▶ Problem to work on
Please rewrite the records below, changing "thumbnail" to "preview" and keeping everything else the same. Omit the pictures from your answer.
:: Dataset extract ::
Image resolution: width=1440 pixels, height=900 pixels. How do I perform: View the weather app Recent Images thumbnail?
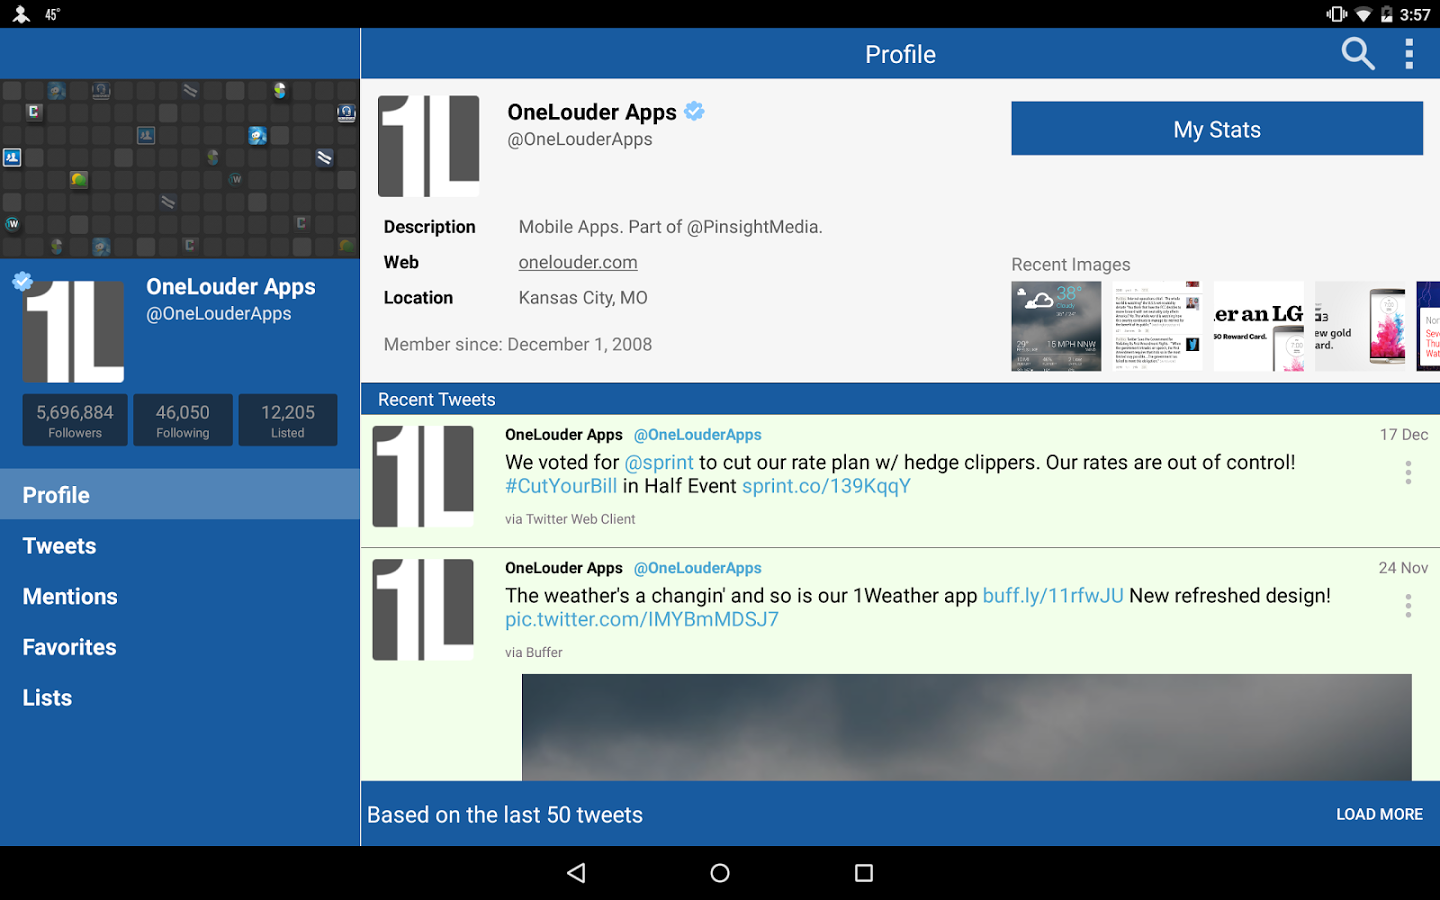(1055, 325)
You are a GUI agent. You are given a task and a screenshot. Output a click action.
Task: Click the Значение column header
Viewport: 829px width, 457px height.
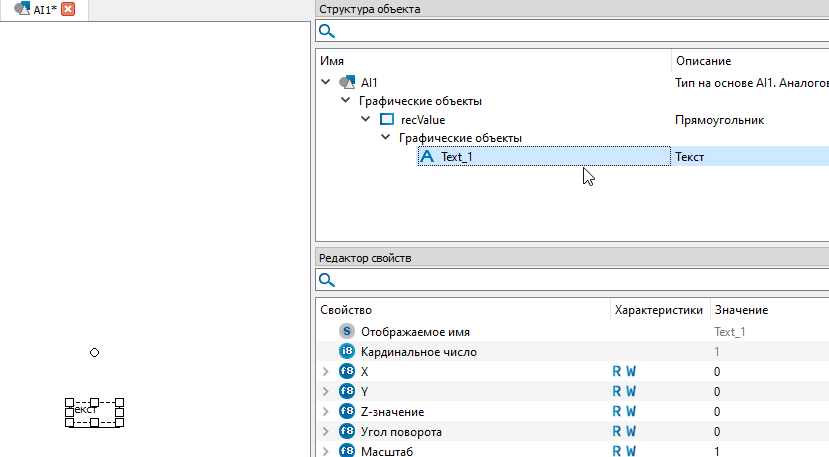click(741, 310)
:::
▶ Task response
Image resolution: width=1440 pixels, height=900 pixels. How do I perform: View the weather app Recent Images preview?
(1055, 325)
You are a GUI agent. You are given a task and a screenshot. Output a click action.
Task: Click the Значение column header
Viewport: 829px width, 457px height.
click(741, 310)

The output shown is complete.